Work order. The following data has a line with "Información de contacto (189, 2402)" and a line with "Contacto (71, 1509)". Write out exactly those lines and all the lines between them.
(Task inputs Opens)
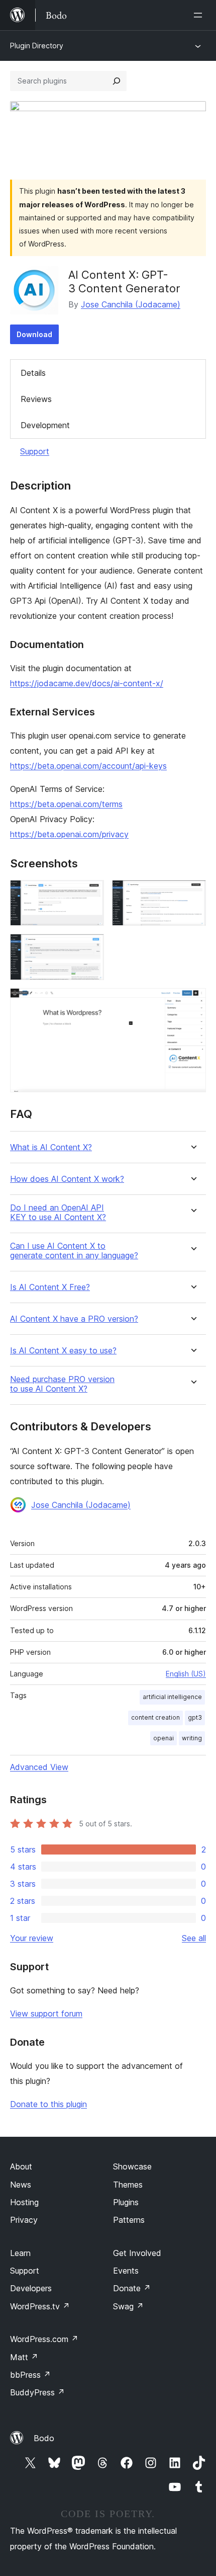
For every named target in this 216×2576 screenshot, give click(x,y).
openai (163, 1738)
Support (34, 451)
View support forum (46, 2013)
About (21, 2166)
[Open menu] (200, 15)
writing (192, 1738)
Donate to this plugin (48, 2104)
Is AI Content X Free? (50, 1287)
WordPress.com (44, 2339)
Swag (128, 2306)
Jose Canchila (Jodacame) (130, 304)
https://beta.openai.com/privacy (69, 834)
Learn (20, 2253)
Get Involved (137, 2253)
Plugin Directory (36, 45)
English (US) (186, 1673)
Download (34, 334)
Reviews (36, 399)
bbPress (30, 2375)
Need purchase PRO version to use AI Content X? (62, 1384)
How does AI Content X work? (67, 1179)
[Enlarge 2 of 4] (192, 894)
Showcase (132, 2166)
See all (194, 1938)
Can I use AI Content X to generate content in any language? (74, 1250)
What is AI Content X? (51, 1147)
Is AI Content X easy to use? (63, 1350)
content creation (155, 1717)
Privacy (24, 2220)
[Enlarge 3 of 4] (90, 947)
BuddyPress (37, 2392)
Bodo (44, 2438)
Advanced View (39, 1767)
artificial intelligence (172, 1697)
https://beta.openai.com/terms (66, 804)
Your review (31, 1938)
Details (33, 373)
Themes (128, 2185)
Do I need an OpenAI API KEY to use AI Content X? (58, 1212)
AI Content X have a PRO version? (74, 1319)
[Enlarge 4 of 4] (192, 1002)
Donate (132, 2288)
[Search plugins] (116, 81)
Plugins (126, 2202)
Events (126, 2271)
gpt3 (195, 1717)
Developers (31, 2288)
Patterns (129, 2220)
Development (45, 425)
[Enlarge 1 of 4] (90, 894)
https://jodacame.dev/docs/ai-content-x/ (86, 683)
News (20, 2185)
(Task inputs Closes)
(Task inputs Opens)
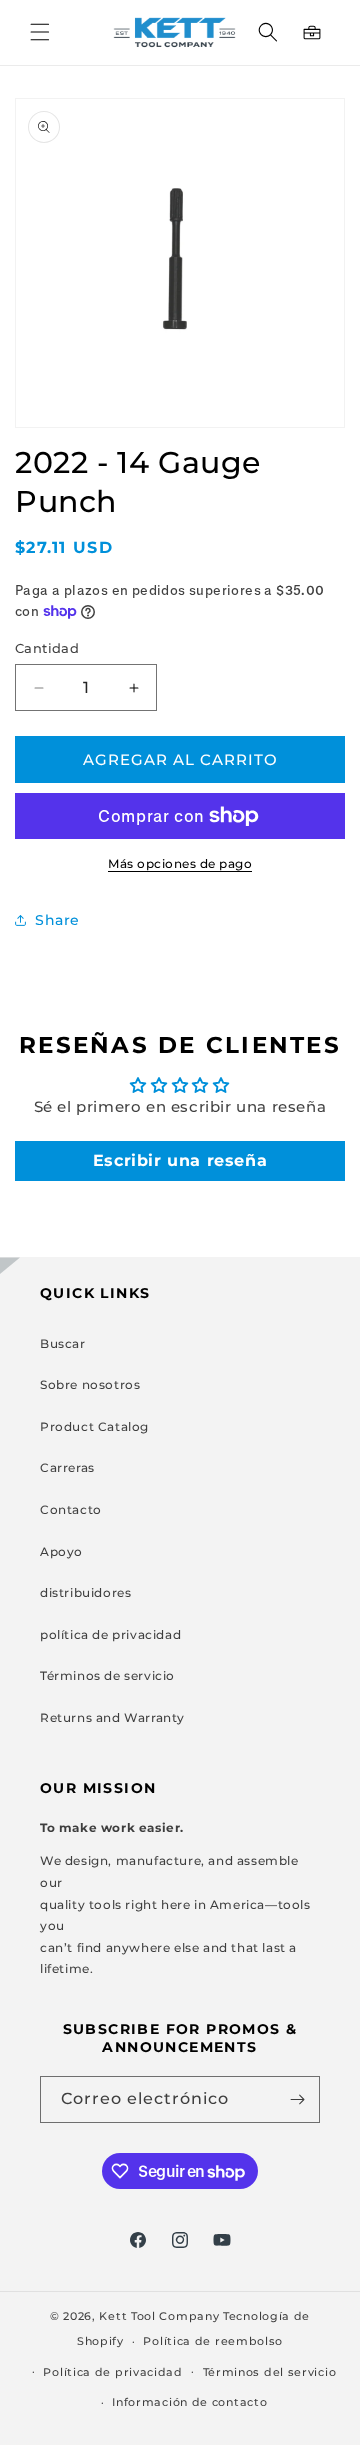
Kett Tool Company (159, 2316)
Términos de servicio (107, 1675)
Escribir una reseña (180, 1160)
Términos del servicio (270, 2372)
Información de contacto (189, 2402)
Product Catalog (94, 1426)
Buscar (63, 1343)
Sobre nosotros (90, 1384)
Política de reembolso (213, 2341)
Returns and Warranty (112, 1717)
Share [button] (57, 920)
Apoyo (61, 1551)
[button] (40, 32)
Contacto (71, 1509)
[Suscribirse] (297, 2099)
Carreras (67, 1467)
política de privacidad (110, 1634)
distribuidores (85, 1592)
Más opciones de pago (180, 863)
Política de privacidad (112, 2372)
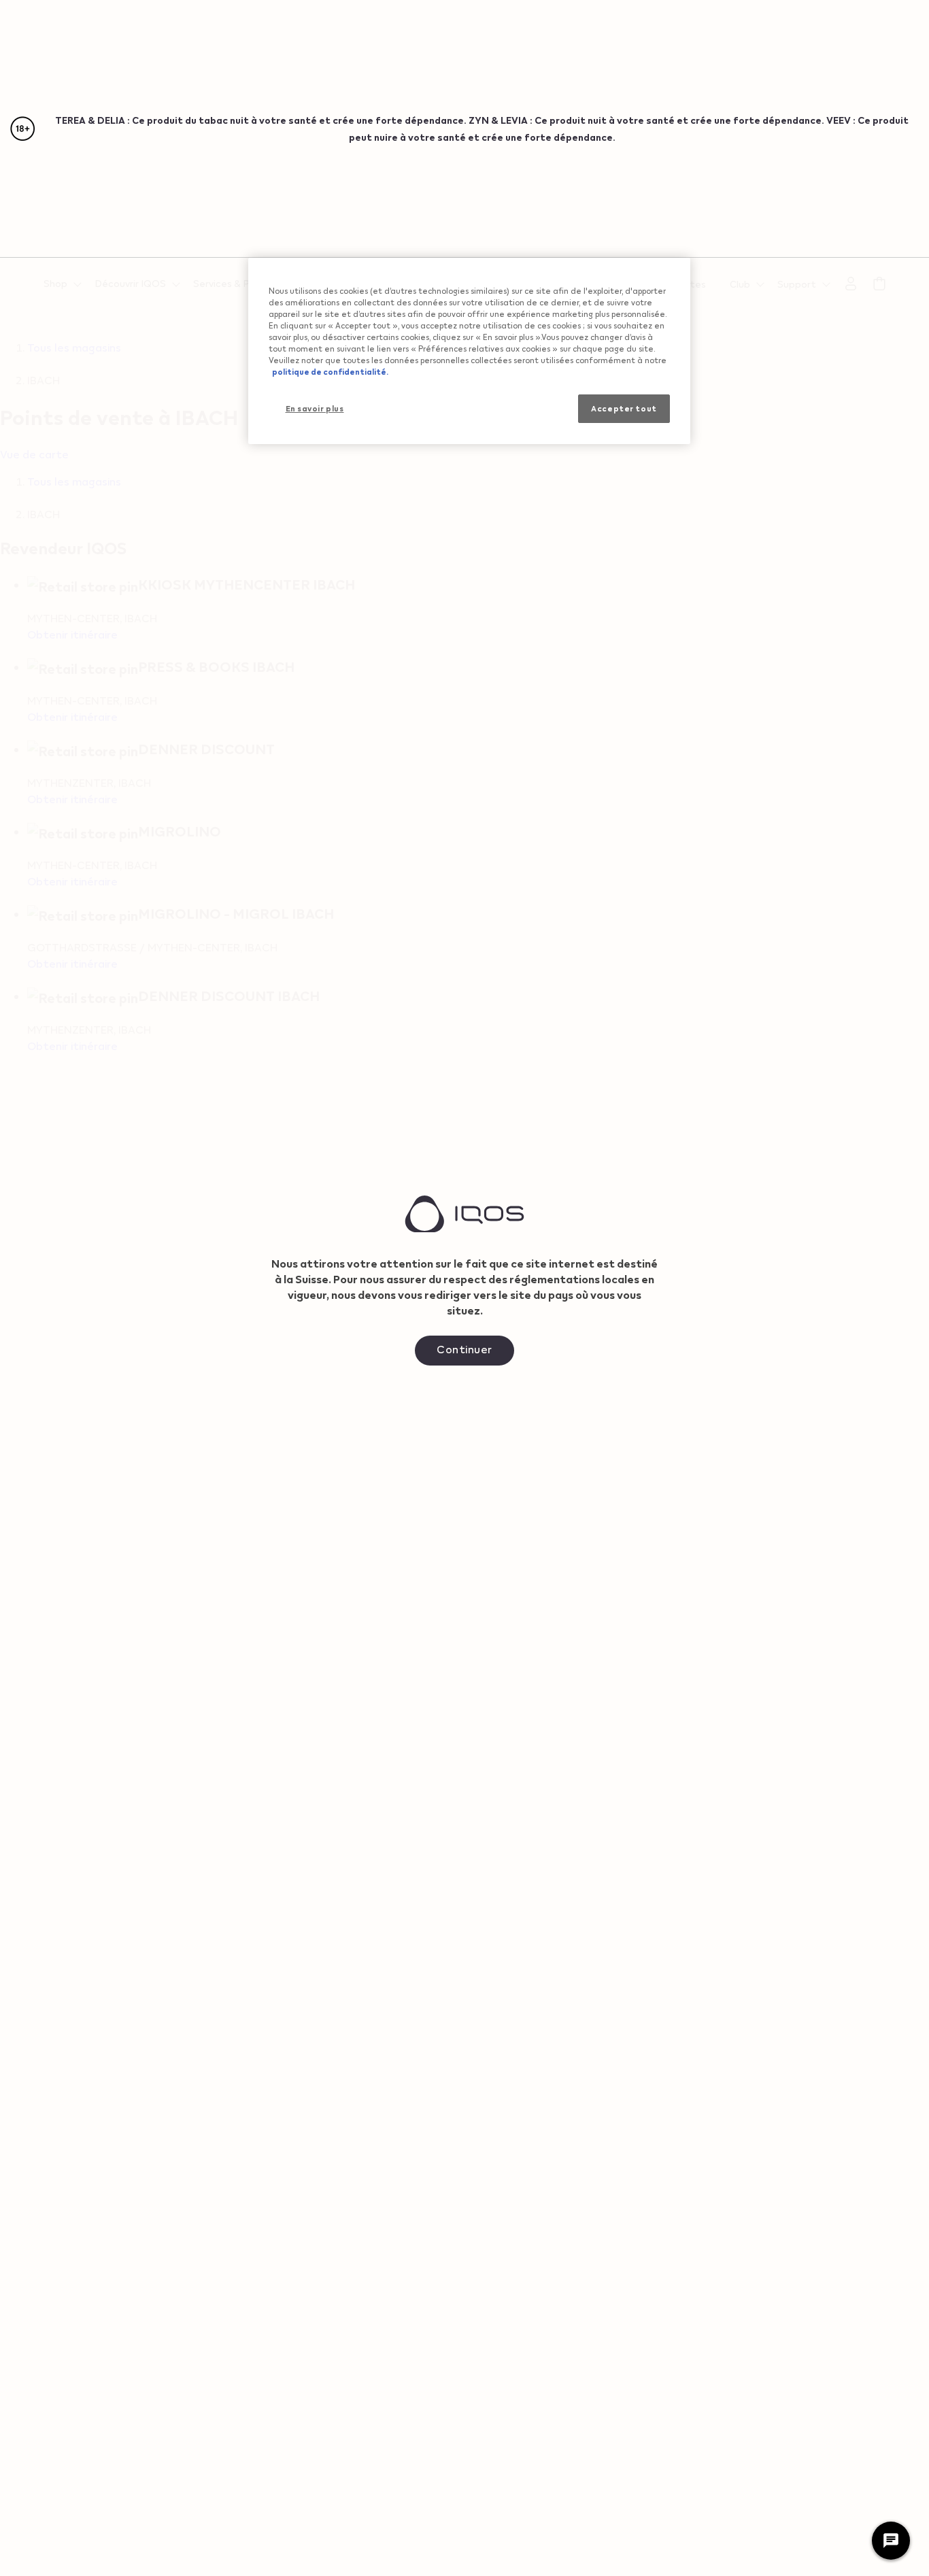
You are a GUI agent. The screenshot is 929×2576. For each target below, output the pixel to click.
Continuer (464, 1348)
(Task inputs Closes)
Written answer.
Información de contacto (189, 2402)
Product Catalog (94, 1426)
Buscar (63, 1343)
Sobre nosotros (90, 1384)
Política de reembolso (213, 2341)
Returns and Warranty (112, 1717)
Share [button] (57, 920)
Apoyo (61, 1551)
[button] (40, 32)
Contacto (71, 1509)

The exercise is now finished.